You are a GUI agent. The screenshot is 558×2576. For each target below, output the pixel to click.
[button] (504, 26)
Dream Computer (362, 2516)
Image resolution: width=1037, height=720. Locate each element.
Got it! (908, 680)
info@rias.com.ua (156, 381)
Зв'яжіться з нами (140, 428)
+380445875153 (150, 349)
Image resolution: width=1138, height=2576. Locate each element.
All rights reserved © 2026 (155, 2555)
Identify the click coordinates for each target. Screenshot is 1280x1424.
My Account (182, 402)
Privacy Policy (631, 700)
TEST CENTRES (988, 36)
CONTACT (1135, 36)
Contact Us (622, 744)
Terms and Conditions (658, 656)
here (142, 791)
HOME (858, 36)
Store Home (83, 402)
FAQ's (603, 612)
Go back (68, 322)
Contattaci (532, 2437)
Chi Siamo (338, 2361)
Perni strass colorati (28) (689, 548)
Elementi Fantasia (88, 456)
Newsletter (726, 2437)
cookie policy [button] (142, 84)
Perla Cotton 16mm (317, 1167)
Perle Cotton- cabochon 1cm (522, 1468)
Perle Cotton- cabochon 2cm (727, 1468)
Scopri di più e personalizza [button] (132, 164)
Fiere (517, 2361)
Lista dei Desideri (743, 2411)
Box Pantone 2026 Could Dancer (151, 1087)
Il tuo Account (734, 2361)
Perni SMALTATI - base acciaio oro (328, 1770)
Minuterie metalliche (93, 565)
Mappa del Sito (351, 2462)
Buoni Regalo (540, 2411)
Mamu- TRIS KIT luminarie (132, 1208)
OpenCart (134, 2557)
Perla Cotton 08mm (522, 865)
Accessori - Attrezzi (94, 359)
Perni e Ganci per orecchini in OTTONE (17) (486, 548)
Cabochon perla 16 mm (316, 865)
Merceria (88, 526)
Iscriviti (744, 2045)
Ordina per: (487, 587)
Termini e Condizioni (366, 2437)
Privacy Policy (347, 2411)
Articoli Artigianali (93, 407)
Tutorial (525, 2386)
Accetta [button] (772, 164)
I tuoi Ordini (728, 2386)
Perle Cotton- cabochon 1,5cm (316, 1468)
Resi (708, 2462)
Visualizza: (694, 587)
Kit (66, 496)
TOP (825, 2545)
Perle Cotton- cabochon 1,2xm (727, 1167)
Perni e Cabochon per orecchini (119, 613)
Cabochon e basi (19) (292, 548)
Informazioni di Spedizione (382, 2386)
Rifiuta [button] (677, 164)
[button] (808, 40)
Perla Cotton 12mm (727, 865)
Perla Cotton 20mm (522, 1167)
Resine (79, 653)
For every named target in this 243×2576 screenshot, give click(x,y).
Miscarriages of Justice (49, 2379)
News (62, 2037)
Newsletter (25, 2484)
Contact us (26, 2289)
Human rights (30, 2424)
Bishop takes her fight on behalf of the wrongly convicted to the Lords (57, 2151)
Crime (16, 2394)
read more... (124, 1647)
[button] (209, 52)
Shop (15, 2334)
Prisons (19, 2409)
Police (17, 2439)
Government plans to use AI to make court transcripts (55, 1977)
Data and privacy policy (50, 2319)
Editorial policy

════════════════════

* [DIRECTION]
Print, character for character, the entries from the line that contains "I tuoi Ordini (728, 2386)" through the line that contains "Resine (79, 653)", including both of those lines.

* [RESPONSE]
I tuoi Ordini (728, 2386)
Perle Cotton- cabochon 1,5cm (316, 1468)
Resi (708, 2462)
Visualizza: (694, 587)
Kit (66, 496)
TOP (825, 2545)
Perle Cotton- cabochon 1,2xm (727, 1167)
Perni e Cabochon per orecchini (119, 613)
Cabochon e basi (19) (292, 548)
Informazioni di Spedizione (382, 2386)
Rifiuta [button] (677, 164)
[button] (808, 40)
Perla Cotton 12mm (727, 865)
Perla Cotton 20mm (522, 1167)
Resine (79, 653)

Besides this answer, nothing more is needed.